→ **What is being asked**
Looking at the records below, please work out how many lines contain the word "will" and give the number alone.

→ **Provided data**
☆ ☆ ☆ ☆ ☆

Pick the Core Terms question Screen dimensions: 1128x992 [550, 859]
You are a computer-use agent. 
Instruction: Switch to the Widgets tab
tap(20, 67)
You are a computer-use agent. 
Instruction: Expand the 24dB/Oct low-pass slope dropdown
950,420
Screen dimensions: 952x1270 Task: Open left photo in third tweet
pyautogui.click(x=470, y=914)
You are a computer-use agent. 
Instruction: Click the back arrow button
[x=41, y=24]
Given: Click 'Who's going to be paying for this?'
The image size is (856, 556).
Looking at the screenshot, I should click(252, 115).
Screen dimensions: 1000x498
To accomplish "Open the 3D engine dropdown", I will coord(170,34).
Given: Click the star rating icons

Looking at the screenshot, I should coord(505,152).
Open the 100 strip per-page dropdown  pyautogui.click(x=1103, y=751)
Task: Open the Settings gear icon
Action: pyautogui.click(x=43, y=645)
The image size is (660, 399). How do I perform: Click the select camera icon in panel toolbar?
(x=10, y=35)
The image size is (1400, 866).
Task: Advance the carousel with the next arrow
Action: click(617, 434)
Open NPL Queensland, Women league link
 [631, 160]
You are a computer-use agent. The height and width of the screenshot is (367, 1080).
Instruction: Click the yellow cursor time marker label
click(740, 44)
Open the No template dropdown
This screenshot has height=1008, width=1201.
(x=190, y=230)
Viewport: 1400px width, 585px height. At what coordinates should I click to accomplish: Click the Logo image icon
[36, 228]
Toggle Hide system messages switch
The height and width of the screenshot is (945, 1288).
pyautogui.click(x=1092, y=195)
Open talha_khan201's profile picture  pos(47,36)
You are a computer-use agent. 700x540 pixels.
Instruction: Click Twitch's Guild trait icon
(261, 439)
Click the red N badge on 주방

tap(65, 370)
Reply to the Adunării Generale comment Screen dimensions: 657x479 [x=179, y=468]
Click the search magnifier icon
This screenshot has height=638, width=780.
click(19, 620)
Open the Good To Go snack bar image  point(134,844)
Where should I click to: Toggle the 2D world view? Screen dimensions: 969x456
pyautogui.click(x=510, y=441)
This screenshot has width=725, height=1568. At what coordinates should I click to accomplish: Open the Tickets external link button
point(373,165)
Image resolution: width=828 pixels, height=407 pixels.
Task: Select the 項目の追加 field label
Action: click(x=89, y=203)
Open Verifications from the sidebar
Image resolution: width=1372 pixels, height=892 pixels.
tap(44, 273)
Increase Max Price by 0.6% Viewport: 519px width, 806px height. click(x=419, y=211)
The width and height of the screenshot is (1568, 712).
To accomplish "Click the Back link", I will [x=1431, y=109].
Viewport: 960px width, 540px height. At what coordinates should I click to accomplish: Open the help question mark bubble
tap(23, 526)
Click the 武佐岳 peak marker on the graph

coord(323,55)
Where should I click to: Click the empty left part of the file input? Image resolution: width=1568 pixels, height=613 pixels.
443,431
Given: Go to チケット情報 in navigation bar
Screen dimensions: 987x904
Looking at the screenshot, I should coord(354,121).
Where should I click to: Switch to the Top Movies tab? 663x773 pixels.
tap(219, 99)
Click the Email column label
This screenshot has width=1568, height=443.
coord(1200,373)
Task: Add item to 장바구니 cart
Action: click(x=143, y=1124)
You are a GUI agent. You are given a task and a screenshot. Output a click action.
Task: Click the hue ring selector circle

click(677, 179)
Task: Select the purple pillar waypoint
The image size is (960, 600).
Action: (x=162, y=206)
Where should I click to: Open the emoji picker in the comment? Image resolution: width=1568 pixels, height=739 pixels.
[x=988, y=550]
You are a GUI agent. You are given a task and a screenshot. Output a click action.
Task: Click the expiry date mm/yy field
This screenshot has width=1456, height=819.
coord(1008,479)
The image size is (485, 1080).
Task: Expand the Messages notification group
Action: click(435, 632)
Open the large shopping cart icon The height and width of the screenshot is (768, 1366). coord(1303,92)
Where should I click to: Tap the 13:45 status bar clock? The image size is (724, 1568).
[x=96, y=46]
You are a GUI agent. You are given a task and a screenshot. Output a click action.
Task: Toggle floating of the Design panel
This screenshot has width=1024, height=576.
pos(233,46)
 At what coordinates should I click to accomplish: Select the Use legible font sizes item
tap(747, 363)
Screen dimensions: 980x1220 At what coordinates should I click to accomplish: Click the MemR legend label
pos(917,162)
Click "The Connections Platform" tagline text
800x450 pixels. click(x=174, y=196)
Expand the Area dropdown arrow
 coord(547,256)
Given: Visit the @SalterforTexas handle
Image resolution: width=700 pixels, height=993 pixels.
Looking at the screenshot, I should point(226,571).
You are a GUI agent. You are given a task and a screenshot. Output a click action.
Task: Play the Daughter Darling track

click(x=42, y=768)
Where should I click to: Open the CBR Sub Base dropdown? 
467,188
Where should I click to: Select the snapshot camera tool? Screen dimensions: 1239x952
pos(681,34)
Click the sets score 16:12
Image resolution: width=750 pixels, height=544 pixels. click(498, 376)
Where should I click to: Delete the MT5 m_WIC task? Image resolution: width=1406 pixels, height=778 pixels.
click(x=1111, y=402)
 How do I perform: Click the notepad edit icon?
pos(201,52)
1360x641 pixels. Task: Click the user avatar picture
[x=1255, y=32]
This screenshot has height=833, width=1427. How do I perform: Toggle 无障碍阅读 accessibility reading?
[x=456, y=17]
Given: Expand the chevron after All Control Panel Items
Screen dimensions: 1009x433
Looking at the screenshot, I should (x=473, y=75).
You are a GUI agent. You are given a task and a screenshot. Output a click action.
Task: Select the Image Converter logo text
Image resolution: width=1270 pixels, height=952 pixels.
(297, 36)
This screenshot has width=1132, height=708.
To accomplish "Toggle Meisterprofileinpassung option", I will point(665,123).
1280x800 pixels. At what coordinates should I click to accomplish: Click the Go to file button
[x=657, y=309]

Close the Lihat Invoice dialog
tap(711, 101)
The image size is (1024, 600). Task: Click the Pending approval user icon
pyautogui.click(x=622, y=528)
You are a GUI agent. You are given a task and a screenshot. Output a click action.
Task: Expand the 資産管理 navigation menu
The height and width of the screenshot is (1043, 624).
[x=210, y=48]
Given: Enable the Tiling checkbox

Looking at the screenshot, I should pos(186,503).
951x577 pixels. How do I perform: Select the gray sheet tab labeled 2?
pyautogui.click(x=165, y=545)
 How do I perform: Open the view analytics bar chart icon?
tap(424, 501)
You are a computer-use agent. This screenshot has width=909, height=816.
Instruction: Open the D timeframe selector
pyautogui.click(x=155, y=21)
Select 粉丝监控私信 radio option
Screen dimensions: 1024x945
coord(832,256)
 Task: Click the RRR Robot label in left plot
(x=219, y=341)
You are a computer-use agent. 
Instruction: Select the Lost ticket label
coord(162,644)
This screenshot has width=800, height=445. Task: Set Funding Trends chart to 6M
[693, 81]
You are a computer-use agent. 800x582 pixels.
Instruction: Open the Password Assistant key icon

☆ ☆ ☆ ☆ ☆

→ **Answer to the problem**
3